◆ **Problem to solve**
Find the number of lines containing the string "computer" in the data. Answer with the number by itself.

- Opening Delimiter -

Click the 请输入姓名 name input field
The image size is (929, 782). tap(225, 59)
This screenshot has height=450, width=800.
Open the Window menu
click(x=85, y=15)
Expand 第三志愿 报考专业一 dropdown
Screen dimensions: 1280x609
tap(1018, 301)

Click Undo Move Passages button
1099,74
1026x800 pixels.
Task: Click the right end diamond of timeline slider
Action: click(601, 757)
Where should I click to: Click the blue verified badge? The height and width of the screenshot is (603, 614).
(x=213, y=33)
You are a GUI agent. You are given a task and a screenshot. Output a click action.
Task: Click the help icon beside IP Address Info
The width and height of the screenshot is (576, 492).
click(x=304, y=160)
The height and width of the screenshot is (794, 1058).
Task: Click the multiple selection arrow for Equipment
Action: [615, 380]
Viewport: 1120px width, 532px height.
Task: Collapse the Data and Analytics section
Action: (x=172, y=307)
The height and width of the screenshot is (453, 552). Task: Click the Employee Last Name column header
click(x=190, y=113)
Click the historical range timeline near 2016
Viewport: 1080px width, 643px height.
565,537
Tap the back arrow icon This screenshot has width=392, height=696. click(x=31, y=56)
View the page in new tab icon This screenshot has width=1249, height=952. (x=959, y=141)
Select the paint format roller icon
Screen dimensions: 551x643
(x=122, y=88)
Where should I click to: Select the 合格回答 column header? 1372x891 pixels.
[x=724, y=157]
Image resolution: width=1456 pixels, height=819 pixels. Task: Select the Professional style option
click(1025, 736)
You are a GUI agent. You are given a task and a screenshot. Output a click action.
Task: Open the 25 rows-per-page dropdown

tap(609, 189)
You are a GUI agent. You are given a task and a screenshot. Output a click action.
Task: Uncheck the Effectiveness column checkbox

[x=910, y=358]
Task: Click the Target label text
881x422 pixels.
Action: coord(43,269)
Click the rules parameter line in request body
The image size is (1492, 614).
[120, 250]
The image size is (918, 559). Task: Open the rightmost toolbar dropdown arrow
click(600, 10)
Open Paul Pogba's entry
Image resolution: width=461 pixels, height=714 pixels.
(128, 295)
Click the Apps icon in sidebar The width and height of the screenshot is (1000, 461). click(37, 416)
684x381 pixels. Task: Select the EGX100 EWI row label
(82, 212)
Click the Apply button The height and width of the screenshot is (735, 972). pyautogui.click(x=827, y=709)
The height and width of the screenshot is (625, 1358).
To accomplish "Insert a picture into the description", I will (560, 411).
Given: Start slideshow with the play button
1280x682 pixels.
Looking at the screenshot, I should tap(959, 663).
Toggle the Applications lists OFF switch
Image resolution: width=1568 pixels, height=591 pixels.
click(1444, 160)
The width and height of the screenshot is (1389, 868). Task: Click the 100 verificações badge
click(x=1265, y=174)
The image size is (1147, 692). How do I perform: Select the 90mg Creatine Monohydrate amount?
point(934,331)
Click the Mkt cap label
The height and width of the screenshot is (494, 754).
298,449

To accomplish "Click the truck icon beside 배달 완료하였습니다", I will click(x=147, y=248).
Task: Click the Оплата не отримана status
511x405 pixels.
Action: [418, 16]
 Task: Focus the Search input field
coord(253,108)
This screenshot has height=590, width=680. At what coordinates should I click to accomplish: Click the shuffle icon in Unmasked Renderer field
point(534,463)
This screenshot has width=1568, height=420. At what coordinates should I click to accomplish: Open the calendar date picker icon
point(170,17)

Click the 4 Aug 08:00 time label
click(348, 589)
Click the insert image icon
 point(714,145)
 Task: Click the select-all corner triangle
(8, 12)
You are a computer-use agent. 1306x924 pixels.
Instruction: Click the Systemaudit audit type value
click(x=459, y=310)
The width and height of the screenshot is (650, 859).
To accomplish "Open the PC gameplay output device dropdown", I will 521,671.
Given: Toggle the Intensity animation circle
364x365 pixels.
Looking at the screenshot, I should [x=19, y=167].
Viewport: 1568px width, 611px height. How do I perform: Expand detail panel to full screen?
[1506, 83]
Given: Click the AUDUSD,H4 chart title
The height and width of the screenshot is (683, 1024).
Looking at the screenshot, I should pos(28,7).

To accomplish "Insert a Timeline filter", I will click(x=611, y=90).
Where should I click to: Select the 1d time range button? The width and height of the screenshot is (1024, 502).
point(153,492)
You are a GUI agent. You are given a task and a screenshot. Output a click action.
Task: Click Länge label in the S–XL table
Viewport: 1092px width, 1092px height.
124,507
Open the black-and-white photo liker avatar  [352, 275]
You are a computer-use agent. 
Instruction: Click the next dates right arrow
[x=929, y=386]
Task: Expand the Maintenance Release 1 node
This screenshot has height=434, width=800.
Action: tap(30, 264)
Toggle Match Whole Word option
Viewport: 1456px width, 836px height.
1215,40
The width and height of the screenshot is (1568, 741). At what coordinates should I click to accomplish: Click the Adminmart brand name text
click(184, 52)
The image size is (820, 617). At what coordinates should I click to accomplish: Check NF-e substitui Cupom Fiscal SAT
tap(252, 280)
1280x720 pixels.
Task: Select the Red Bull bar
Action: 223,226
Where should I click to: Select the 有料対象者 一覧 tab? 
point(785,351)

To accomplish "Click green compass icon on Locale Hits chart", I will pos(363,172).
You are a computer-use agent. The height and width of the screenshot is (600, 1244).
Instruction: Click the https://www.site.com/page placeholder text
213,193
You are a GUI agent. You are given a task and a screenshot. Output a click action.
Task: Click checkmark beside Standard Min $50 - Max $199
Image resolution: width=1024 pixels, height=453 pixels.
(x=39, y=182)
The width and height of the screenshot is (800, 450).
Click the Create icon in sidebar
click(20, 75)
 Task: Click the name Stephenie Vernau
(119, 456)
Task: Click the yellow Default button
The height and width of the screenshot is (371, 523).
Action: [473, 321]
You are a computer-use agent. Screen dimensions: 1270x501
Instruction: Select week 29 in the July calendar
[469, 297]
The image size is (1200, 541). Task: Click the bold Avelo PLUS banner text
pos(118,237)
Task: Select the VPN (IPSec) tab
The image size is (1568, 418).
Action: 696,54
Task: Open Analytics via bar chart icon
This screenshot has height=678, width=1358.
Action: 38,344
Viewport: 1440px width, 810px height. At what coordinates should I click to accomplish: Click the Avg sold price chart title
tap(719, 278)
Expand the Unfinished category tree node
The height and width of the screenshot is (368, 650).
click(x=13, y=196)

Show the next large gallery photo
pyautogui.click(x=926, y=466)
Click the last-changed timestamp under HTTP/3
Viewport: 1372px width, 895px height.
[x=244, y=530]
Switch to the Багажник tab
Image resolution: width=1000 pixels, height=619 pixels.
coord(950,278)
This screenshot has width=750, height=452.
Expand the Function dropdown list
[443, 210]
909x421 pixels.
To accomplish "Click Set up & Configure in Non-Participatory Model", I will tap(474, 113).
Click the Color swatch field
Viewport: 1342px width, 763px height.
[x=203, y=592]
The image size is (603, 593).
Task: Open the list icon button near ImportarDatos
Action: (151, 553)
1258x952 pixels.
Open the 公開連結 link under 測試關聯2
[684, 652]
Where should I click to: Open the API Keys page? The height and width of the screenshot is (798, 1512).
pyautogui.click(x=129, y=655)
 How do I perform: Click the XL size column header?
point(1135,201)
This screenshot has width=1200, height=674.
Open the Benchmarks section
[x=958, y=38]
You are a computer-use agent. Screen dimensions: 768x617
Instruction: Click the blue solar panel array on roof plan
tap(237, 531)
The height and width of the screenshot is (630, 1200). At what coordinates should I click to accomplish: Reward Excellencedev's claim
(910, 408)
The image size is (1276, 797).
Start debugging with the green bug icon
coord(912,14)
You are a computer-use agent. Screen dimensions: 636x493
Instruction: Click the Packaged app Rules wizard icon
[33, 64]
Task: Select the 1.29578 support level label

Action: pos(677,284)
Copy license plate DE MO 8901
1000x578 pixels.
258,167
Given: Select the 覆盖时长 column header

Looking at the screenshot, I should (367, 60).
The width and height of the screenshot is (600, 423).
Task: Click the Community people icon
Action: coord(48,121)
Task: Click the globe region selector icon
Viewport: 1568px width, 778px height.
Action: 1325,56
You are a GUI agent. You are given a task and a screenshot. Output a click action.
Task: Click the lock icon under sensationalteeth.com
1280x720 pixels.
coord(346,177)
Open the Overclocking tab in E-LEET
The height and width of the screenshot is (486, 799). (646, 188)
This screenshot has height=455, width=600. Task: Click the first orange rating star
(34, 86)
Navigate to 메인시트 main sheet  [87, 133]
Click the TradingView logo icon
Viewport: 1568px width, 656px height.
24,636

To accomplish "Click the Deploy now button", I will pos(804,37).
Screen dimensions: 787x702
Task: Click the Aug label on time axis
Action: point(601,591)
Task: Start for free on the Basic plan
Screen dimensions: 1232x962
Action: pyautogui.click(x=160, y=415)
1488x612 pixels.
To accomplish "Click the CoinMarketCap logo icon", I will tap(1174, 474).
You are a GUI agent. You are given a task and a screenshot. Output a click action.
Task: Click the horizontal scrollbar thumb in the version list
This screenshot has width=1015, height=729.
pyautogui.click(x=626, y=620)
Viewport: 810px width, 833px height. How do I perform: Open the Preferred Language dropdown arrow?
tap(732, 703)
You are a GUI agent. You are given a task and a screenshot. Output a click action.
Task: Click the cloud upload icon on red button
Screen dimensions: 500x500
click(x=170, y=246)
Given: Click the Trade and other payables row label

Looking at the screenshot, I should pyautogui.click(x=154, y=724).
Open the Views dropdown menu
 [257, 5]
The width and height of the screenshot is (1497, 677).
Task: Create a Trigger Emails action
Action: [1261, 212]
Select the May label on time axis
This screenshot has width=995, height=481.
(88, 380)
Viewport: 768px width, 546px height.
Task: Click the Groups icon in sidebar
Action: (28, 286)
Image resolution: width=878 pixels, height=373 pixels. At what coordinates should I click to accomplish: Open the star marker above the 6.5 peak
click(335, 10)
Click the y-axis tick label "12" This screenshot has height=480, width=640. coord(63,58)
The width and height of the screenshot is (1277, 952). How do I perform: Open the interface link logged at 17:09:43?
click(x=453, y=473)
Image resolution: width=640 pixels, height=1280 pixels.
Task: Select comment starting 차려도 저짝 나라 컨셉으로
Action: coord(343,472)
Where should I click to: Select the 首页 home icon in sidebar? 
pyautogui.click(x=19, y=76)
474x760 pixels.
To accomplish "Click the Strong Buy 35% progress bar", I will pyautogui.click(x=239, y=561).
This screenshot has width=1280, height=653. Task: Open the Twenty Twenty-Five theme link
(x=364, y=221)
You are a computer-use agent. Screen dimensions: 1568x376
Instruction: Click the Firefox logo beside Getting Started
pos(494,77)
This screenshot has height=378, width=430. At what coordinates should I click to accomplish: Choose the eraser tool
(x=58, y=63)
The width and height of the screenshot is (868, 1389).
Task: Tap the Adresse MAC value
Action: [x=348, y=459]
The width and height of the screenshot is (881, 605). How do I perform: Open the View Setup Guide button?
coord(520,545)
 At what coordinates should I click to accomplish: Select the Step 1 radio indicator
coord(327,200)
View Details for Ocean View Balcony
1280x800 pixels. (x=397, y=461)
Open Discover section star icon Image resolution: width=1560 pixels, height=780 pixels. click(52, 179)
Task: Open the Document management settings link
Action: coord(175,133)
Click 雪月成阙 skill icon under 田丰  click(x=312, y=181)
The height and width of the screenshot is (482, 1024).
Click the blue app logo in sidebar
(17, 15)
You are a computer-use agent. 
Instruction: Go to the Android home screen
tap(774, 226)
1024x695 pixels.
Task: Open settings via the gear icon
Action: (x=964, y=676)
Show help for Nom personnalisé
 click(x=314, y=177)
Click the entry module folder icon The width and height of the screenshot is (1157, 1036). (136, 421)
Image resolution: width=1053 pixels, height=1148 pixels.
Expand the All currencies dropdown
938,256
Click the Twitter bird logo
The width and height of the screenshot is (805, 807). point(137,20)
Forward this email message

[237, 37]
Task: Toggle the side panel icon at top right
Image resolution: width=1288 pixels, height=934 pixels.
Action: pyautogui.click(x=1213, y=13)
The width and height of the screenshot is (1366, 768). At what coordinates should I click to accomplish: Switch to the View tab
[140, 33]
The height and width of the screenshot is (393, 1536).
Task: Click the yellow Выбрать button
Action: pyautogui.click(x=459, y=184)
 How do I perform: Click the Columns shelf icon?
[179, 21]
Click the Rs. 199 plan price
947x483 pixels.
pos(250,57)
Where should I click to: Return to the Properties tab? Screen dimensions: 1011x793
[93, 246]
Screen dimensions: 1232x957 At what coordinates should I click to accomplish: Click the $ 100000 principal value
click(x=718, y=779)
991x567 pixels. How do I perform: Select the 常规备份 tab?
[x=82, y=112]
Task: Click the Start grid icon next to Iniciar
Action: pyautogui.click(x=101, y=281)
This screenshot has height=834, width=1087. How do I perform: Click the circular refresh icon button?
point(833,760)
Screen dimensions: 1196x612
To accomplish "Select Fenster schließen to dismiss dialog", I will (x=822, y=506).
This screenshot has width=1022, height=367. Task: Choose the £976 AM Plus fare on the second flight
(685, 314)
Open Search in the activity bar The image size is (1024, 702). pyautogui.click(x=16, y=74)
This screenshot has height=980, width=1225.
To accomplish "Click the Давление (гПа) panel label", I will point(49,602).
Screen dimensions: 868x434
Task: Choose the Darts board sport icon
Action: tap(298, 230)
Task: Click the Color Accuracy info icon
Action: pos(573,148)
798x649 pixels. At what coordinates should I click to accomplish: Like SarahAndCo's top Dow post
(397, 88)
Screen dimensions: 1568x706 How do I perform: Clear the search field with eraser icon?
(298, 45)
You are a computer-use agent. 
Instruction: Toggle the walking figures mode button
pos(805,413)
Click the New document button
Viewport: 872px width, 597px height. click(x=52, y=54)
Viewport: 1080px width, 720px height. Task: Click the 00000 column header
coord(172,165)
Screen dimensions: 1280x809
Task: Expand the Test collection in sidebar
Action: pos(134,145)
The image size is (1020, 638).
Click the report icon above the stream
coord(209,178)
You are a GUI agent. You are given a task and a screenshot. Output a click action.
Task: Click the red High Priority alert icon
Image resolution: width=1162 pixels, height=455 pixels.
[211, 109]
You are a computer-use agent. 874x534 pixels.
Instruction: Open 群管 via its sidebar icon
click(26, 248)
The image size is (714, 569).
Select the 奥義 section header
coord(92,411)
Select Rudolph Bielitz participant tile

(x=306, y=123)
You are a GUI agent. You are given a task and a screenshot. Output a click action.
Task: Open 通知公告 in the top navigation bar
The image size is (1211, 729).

- Closing Delimiter -

◆ **Written response**
10